QUESTION ASKED: Is Marvel dying?

Martin Scorsese thinks Marvel films aren’t cinema. “The pictures are made to satisfy a specific set of demands, and they are designed as variations on a finite number of themes,” he wrote in a New York Times article in 2019, written after a wave of backlash from superhero fans and directors alike. Earlier that year, Marvel’s three-hour blockbuster Avengers: Endgame had garnered over $2.7 billion. For a while it was the highest-grossing film ever made. People turned up to see it in spandex catsuits. You couldn’t move for replica infinity stones. Some theaters, eager to fill the demand, screened the film over and over for seventy-two straight hours.

Now everything’s coming up Scorsese. The Marvel strongmen have fallen from the sky and landed, cape-first, onto concrete. Last year’s The Marvels, a group outing of female superheroes, made a profit of only $47 million on its $200 million budget — the lowest box-office takeaway of any Marvel film. The film blog Deadline blames Disney+ streaming services.

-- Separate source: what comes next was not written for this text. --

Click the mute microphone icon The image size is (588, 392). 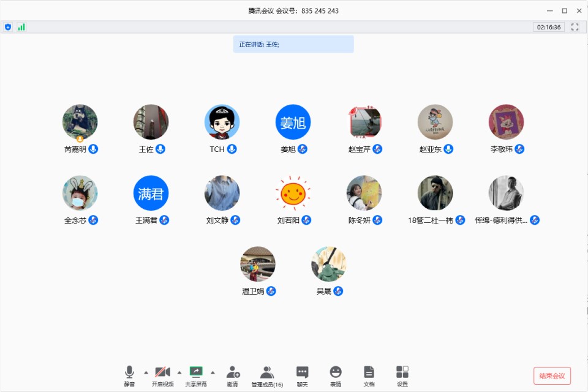pyautogui.click(x=129, y=372)
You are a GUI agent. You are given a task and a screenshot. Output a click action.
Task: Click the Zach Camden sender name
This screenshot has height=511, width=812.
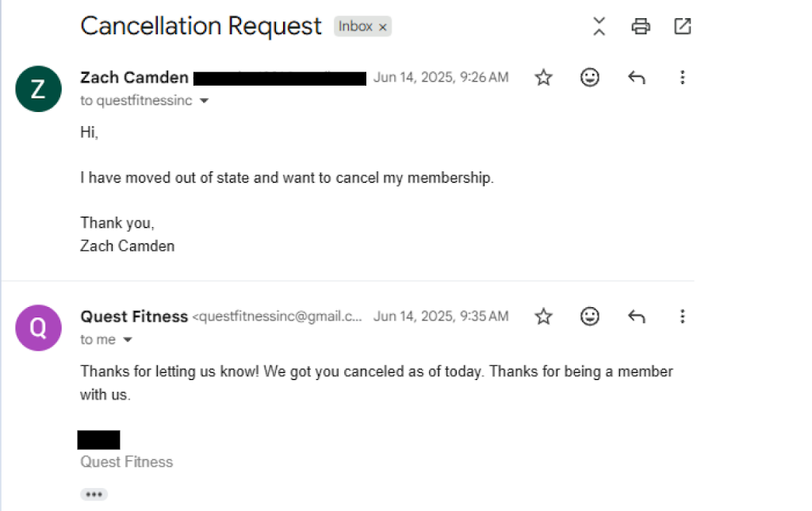(134, 78)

In its on-demand delivery of superhero “content,” it does away with most of the magic of going to the movies. Fair enough. But there are other dimensions to the decline.

I survey friends who like superhero films, only to find they’ve all gone off Marvel films. One says she hasn’t seen a Marvel film in nearly six years because the plots are too complicated. All of the heroes operate in the same universe: you have to have watched every Marvel release of the last decade to understand whatever they put out next. Another used to watch the films regularly but found that the different fight scenes started to merge into each other. Some pin the decline to the birth of Disney+ and others to the release of Endgame, which killed off several of the franchise’s most recognizable characters. “Too many movies and shows to keep track of,” explains another ex-fan.

In his new book Pandora’s Box: How Guts, Guile, and Greed Upended TV, veteran Hollywood journalist Peter Biskind writes:

WandaVision is full of echoes, allusions, callbacks, and Easter eggs from old TV sitcoms and previous Marvel shows, creating a puzzle for superfans by entangling them in the increasingly intricate Marvel maze, all of which is fine. But when Black Widow was released, requiring The Washington Post to run a piece entitled, “The 7 Marvel Movies You Should See Before Black Widow,” the danger is that those who merely want to watch, not research a PhD in MCU studies, are left out in the cold. Ditto Doctor Strange in the Multiverse of Madness. For those studying for their MCU exams, The New York Times recommended rewatching five films to fully understand it.

The current incarnation of Hollywood began with George Lucas’s Star Wars in 1977. It’s opening crawl began with the words, “A long time ago in a galaxy far, far away,” which alerted moviegoers they needn’t know anything about the backstories of the characters they were about to watch for the first time to enjoy the movie. Comic book-based Hollywood would be wise to recapture that ethos.